=== Entries shown ===
/---

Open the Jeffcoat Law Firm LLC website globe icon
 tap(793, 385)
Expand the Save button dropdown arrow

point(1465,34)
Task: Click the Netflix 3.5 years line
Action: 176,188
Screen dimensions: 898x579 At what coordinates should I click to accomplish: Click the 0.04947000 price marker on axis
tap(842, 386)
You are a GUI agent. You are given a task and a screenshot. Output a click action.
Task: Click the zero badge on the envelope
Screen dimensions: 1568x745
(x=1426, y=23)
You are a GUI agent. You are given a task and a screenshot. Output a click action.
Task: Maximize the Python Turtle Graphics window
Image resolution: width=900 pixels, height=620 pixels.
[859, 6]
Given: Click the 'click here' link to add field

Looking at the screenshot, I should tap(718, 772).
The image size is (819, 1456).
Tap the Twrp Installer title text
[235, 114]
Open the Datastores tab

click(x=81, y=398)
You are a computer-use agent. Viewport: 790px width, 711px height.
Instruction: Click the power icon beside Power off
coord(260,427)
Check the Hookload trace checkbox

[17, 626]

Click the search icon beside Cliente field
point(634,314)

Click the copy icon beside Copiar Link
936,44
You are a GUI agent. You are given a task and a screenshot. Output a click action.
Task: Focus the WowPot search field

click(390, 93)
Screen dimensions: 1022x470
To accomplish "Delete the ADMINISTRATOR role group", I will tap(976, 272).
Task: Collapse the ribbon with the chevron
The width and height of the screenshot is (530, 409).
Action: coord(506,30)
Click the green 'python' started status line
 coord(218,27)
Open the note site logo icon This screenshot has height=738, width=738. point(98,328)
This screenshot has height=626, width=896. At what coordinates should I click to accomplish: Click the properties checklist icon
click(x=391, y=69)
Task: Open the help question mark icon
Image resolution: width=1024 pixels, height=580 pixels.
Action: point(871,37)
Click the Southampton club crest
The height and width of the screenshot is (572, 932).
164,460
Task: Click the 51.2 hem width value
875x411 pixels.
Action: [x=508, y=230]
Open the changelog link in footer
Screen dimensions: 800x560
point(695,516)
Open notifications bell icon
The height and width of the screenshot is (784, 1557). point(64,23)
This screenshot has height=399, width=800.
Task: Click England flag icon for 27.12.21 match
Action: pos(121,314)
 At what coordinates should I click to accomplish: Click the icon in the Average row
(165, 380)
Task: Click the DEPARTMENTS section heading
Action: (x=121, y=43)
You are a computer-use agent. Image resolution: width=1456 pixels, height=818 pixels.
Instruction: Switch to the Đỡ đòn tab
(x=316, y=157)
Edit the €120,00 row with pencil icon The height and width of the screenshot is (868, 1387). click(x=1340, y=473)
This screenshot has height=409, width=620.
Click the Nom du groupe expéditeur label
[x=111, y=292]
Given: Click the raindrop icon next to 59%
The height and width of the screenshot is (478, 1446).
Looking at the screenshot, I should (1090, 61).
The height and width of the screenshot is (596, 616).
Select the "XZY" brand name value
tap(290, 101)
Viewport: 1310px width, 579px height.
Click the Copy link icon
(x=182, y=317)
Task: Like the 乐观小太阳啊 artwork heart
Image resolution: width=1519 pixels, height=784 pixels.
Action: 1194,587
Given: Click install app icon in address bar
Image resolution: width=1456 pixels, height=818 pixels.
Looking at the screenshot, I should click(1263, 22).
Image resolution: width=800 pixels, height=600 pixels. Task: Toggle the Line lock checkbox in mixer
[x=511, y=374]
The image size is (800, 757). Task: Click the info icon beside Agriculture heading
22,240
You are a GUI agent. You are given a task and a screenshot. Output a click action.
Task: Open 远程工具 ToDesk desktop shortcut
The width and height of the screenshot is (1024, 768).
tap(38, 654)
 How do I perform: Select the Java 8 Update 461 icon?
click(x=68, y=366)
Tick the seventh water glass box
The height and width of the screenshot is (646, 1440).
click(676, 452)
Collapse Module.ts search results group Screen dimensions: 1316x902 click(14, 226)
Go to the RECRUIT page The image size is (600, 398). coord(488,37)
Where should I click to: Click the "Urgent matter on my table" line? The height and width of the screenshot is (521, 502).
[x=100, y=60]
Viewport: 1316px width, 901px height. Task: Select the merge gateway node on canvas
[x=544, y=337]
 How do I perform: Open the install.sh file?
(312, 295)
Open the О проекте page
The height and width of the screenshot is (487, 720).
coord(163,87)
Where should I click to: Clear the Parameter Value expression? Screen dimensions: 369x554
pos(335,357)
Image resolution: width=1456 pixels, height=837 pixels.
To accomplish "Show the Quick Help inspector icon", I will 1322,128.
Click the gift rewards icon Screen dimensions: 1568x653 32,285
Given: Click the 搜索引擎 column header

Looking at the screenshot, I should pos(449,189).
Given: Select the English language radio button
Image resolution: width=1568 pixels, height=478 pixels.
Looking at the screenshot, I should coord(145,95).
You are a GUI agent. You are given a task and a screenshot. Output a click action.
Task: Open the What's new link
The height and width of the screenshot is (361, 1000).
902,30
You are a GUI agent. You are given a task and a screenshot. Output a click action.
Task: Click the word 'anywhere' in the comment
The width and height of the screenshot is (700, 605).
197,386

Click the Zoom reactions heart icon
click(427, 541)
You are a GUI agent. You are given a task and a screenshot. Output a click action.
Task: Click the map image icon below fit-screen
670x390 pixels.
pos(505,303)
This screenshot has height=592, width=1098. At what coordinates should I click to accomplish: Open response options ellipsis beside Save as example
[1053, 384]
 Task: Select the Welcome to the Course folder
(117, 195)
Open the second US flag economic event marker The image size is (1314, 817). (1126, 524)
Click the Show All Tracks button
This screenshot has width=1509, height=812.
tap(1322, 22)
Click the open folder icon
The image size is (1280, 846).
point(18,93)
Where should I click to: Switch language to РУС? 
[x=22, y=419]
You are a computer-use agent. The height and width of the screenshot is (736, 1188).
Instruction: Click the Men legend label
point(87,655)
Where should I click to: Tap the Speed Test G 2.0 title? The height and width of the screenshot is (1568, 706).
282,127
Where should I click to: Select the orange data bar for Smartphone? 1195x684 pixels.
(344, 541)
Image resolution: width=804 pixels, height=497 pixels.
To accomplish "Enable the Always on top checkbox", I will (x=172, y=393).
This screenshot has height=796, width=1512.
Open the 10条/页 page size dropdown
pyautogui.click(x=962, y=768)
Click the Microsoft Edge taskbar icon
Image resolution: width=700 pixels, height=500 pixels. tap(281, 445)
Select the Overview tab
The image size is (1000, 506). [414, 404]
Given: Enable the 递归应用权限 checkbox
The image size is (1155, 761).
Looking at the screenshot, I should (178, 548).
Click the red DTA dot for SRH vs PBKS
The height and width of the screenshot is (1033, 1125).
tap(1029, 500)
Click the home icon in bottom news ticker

\---

=== The request ===
Copy all of the material above word for word, from the first line to the last, without changing anything.

=== Exercise response ===
Open the Jeffcoat Law Firm LLC website globe icon
 tap(793, 385)
Expand the Save button dropdown arrow

point(1465,34)
Task: Click the Netflix 3.5 years line
Action: 176,188
Screen dimensions: 898x579 At what coordinates should I click to accomplish: Click the 0.04947000 price marker on axis
tap(842, 386)
You are a GUI agent. You are given a task and a screenshot. Output a click action.
Task: Click the zero badge on the envelope
Screen dimensions: 1568x745
(x=1426, y=23)
You are a GUI agent. You are given a task and a screenshot. Output a click action.
Task: Maximize the Python Turtle Graphics window
Image resolution: width=900 pixels, height=620 pixels.
[859, 6]
Given: Click the 'click here' link to add field

Looking at the screenshot, I should tap(718, 772).
The image size is (819, 1456).
Tap the Twrp Installer title text
[235, 114]
Open the Datastores tab

click(x=81, y=398)
You are a computer-use agent. Viewport: 790px width, 711px height.
Instruction: Click the power icon beside Power off
coord(260,427)
Check the Hookload trace checkbox

[17, 626]

Click the search icon beside Cliente field
point(634,314)

Click the copy icon beside Copiar Link
936,44
You are a GUI agent. You are given a task and a screenshot. Output a click action.
Task: Focus the WowPot search field

click(390, 93)
Screen dimensions: 1022x470
To accomplish "Delete the ADMINISTRATOR role group", I will tap(976, 272).
Task: Collapse the ribbon with the chevron
The width and height of the screenshot is (530, 409).
Action: coord(506,30)
Click the green 'python' started status line
 coord(218,27)
Open the note site logo icon This screenshot has height=738, width=738. point(98,328)
This screenshot has height=626, width=896. At what coordinates should I click to accomplish: Click the properties checklist icon
click(x=391, y=69)
Task: Open the help question mark icon
Image resolution: width=1024 pixels, height=580 pixels.
Action: point(871,37)
Click the Southampton club crest
The height and width of the screenshot is (572, 932).
164,460
Task: Click the 51.2 hem width value
875x411 pixels.
Action: [x=508, y=230]
Open the changelog link in footer
Screen dimensions: 800x560
point(695,516)
Open notifications bell icon
The height and width of the screenshot is (784, 1557). point(64,23)
This screenshot has height=399, width=800.
Task: Click England flag icon for 27.12.21 match
Action: pos(121,314)
 At what coordinates should I click to accomplish: Click the icon in the Average row
(165, 380)
Task: Click the DEPARTMENTS section heading
Action: (x=121, y=43)
You are a computer-use agent. Image resolution: width=1456 pixels, height=818 pixels.
Instruction: Switch to the Đỡ đòn tab
(x=316, y=157)
Edit the €120,00 row with pencil icon The height and width of the screenshot is (868, 1387). click(x=1340, y=473)
This screenshot has height=409, width=620.
Click the Nom du groupe expéditeur label
[x=111, y=292]
Given: Click the raindrop icon next to 59%
The height and width of the screenshot is (478, 1446).
Looking at the screenshot, I should (1090, 61).
The height and width of the screenshot is (596, 616).
Select the "XZY" brand name value
tap(290, 101)
Viewport: 1310px width, 579px height.
Click the Copy link icon
(x=182, y=317)
Task: Like the 乐观小太阳啊 artwork heart
Image resolution: width=1519 pixels, height=784 pixels.
Action: 1194,587
Given: Click install app icon in address bar
Image resolution: width=1456 pixels, height=818 pixels.
Looking at the screenshot, I should click(1263, 22).
Image resolution: width=800 pixels, height=600 pixels. Task: Toggle the Line lock checkbox in mixer
[x=511, y=374]
The image size is (800, 757). Task: Click the info icon beside Agriculture heading
22,240
You are a GUI agent. You are given a task and a screenshot. Output a click action.
Task: Open 远程工具 ToDesk desktop shortcut
The width and height of the screenshot is (1024, 768).
tap(38, 654)
 How do I perform: Select the Java 8 Update 461 icon?
click(x=68, y=366)
Tick the seventh water glass box
The height and width of the screenshot is (646, 1440).
click(676, 452)
Collapse Module.ts search results group Screen dimensions: 1316x902 click(14, 226)
Go to the RECRUIT page The image size is (600, 398). coord(488,37)
Where should I click to: Click the "Urgent matter on my table" line? The height and width of the screenshot is (521, 502).
[x=100, y=60]
Viewport: 1316px width, 901px height. Task: Select the merge gateway node on canvas
[x=544, y=337]
 How do I perform: Open the install.sh file?
(312, 295)
Open the О проекте page
The height and width of the screenshot is (487, 720).
coord(163,87)
Where should I click to: Clear the Parameter Value expression? Screen dimensions: 369x554
pos(335,357)
Image resolution: width=1456 pixels, height=837 pixels.
To accomplish "Show the Quick Help inspector icon", I will 1322,128.
Click the gift rewards icon Screen dimensions: 1568x653 32,285
Given: Click the 搜索引擎 column header

Looking at the screenshot, I should pos(449,189).
Given: Select the English language radio button
Image resolution: width=1568 pixels, height=478 pixels.
Looking at the screenshot, I should coord(145,95).
You are a GUI agent. You are given a task and a screenshot. Output a click action.
Task: Open the What's new link
The height and width of the screenshot is (361, 1000).
902,30
You are a GUI agent. You are given a task and a screenshot. Output a click action.
Task: Click the word 'anywhere' in the comment
The width and height of the screenshot is (700, 605).
197,386

Click the Zoom reactions heart icon
click(427, 541)
You are a GUI agent. You are given a task and a screenshot. Output a click action.
Task: Click the map image icon below fit-screen
670x390 pixels.
pos(505,303)
This screenshot has height=592, width=1098. At what coordinates should I click to accomplish: Open response options ellipsis beside Save as example
[1053, 384]
 Task: Select the Welcome to the Course folder
(117, 195)
Open the second US flag economic event marker The image size is (1314, 817). (1126, 524)
Click the Show All Tracks button
This screenshot has width=1509, height=812.
tap(1322, 22)
Click the open folder icon
The image size is (1280, 846).
point(18,93)
Where should I click to: Switch language to РУС? 
[x=22, y=419]
You are a computer-use agent. The height and width of the screenshot is (736, 1188).
Instruction: Click the Men legend label
point(87,655)
Where should I click to: Tap the Speed Test G 2.0 title? The height and width of the screenshot is (1568, 706).
282,127
Where should I click to: Select the orange data bar for Smartphone? 1195x684 pixels.
(344, 541)
Image resolution: width=804 pixels, height=497 pixels.
To accomplish "Enable the Always on top checkbox", I will (x=172, y=393).
This screenshot has height=796, width=1512.
Open the 10条/页 page size dropdown
pyautogui.click(x=962, y=768)
Click the Microsoft Edge taskbar icon
Image resolution: width=700 pixels, height=500 pixels. tap(281, 445)
Select the Overview tab
The image size is (1000, 506). [414, 404]
Given: Enable the 递归应用权限 checkbox
The image size is (1155, 761).
Looking at the screenshot, I should (178, 548).
Click the red DTA dot for SRH vs PBKS
The height and width of the screenshot is (1033, 1125).
tap(1029, 500)
Click the home icon in bottom news ticker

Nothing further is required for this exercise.